* **What needs to be done**: Copy the listing that follows, line for line, without a single difference.

[Start of Attachment]

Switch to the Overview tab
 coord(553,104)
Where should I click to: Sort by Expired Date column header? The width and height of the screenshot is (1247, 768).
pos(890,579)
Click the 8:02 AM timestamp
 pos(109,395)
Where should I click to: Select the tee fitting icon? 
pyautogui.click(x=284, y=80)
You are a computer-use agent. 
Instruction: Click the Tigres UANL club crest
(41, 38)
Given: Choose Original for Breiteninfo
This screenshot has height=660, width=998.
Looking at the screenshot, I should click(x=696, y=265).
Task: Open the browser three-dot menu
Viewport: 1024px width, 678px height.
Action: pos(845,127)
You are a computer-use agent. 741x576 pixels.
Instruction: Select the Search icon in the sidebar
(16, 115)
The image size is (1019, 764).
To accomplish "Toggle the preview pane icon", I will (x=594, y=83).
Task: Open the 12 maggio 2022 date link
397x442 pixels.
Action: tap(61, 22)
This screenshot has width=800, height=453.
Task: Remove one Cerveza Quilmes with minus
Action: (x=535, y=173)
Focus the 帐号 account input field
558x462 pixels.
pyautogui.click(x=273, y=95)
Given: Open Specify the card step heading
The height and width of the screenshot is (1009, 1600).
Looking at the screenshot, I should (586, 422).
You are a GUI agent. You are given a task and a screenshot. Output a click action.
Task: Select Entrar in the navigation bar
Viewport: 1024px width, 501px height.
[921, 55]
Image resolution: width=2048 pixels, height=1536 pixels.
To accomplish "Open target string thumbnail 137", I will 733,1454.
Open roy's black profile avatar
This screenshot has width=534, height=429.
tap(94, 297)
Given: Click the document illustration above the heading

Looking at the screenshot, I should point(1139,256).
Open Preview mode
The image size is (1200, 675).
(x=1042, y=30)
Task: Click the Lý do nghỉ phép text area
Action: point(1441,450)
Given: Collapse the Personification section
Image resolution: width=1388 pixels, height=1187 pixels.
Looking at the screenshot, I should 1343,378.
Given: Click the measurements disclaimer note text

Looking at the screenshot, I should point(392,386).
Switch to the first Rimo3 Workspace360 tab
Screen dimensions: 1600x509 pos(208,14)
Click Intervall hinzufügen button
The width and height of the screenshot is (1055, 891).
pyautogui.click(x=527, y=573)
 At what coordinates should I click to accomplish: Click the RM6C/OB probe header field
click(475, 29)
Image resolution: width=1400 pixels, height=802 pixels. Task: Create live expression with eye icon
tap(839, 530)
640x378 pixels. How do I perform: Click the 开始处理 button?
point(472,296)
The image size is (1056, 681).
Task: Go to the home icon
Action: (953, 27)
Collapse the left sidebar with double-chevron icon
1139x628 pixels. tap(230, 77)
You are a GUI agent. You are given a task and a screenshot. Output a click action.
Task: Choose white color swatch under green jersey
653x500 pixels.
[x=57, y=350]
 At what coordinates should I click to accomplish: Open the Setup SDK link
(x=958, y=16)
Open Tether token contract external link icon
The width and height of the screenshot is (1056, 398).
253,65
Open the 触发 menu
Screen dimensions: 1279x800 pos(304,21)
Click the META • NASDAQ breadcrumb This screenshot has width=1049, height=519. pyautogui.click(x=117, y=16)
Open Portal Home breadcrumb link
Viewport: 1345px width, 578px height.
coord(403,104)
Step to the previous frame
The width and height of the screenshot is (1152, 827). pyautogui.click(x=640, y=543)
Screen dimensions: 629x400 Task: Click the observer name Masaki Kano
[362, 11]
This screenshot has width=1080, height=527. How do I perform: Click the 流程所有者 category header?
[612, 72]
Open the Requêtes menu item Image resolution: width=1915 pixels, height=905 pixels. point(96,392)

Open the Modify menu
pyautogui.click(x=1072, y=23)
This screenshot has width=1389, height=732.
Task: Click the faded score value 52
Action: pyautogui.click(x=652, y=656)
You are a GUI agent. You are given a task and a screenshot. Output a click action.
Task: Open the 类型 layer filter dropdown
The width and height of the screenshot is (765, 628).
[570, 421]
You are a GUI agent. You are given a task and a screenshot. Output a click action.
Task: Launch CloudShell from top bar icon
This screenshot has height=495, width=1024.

[End of Attachment]

* **Result for this task**:
Switch to the Overview tab
 coord(553,104)
Where should I click to: Sort by Expired Date column header? The width and height of the screenshot is (1247, 768).
pos(890,579)
Click the 8:02 AM timestamp
 pos(109,395)
Where should I click to: Select the tee fitting icon? 
pyautogui.click(x=284, y=80)
You are a computer-use agent. 
Instruction: Click the Tigres UANL club crest
(41, 38)
Given: Choose Original for Breiteninfo
This screenshot has height=660, width=998.
Looking at the screenshot, I should click(x=696, y=265).
Task: Open the browser three-dot menu
Viewport: 1024px width, 678px height.
Action: pos(845,127)
You are a computer-use agent. 741x576 pixels.
Instruction: Select the Search icon in the sidebar
(16, 115)
The image size is (1019, 764).
To accomplish "Toggle the preview pane icon", I will (x=594, y=83).
Task: Open the 12 maggio 2022 date link
397x442 pixels.
Action: tap(61, 22)
This screenshot has width=800, height=453.
Task: Remove one Cerveza Quilmes with minus
Action: (x=535, y=173)
Focus the 帐号 account input field
558x462 pixels.
pyautogui.click(x=273, y=95)
Given: Open Specify the card step heading
The height and width of the screenshot is (1009, 1600).
Looking at the screenshot, I should (586, 422).
You are a GUI agent. You are given a task and a screenshot. Output a click action.
Task: Select Entrar in the navigation bar
Viewport: 1024px width, 501px height.
[921, 55]
Image resolution: width=2048 pixels, height=1536 pixels.
To accomplish "Open target string thumbnail 137", I will 733,1454.
Open roy's black profile avatar
This screenshot has width=534, height=429.
tap(94, 297)
Given: Click the document illustration above the heading

Looking at the screenshot, I should point(1139,256).
Open Preview mode
The image size is (1200, 675).
(x=1042, y=30)
Task: Click the Lý do nghỉ phép text area
Action: point(1441,450)
Given: Collapse the Personification section
Image resolution: width=1388 pixels, height=1187 pixels.
Looking at the screenshot, I should 1343,378.
Given: Click the measurements disclaimer note text

Looking at the screenshot, I should point(392,386).
Switch to the first Rimo3 Workspace360 tab
Screen dimensions: 1600x509 pos(208,14)
Click Intervall hinzufügen button
The width and height of the screenshot is (1055, 891).
pyautogui.click(x=527, y=573)
 At what coordinates should I click to accomplish: Click the RM6C/OB probe header field
click(475, 29)
Image resolution: width=1400 pixels, height=802 pixels. Task: Create live expression with eye icon
tap(839, 530)
640x378 pixels. How do I perform: Click the 开始处理 button?
point(472,296)
The image size is (1056, 681).
Task: Go to the home icon
Action: (953, 27)
Collapse the left sidebar with double-chevron icon
1139x628 pixels. tap(230, 77)
You are a GUI agent. You are given a task and a screenshot. Output a click action.
Task: Choose white color swatch under green jersey
653x500 pixels.
[x=57, y=350]
 At what coordinates should I click to accomplish: Open the Setup SDK link
(x=958, y=16)
Open Tether token contract external link icon
The width and height of the screenshot is (1056, 398).
253,65
Open the 触发 menu
Screen dimensions: 1279x800 pos(304,21)
Click the META • NASDAQ breadcrumb This screenshot has width=1049, height=519. pyautogui.click(x=117, y=16)
Open Portal Home breadcrumb link
Viewport: 1345px width, 578px height.
coord(403,104)
Step to the previous frame
The width and height of the screenshot is (1152, 827). pyautogui.click(x=640, y=543)
Screen dimensions: 629x400 Task: Click the observer name Masaki Kano
[362, 11]
This screenshot has width=1080, height=527. How do I perform: Click the 流程所有者 category header?
[612, 72]
Open the Requêtes menu item Image resolution: width=1915 pixels, height=905 pixels. point(96,392)

Open the Modify menu
pyautogui.click(x=1072, y=23)
This screenshot has width=1389, height=732.
Task: Click the faded score value 52
Action: pyautogui.click(x=652, y=656)
You are a GUI agent. You are given a task and a screenshot. Output a click action.
Task: Open the 类型 layer filter dropdown
The width and height of the screenshot is (765, 628).
[570, 421]
You are a GUI agent. You are given a task and a screenshot. Output a click action.
Task: Launch CloudShell from top bar icon
This screenshot has height=495, width=1024.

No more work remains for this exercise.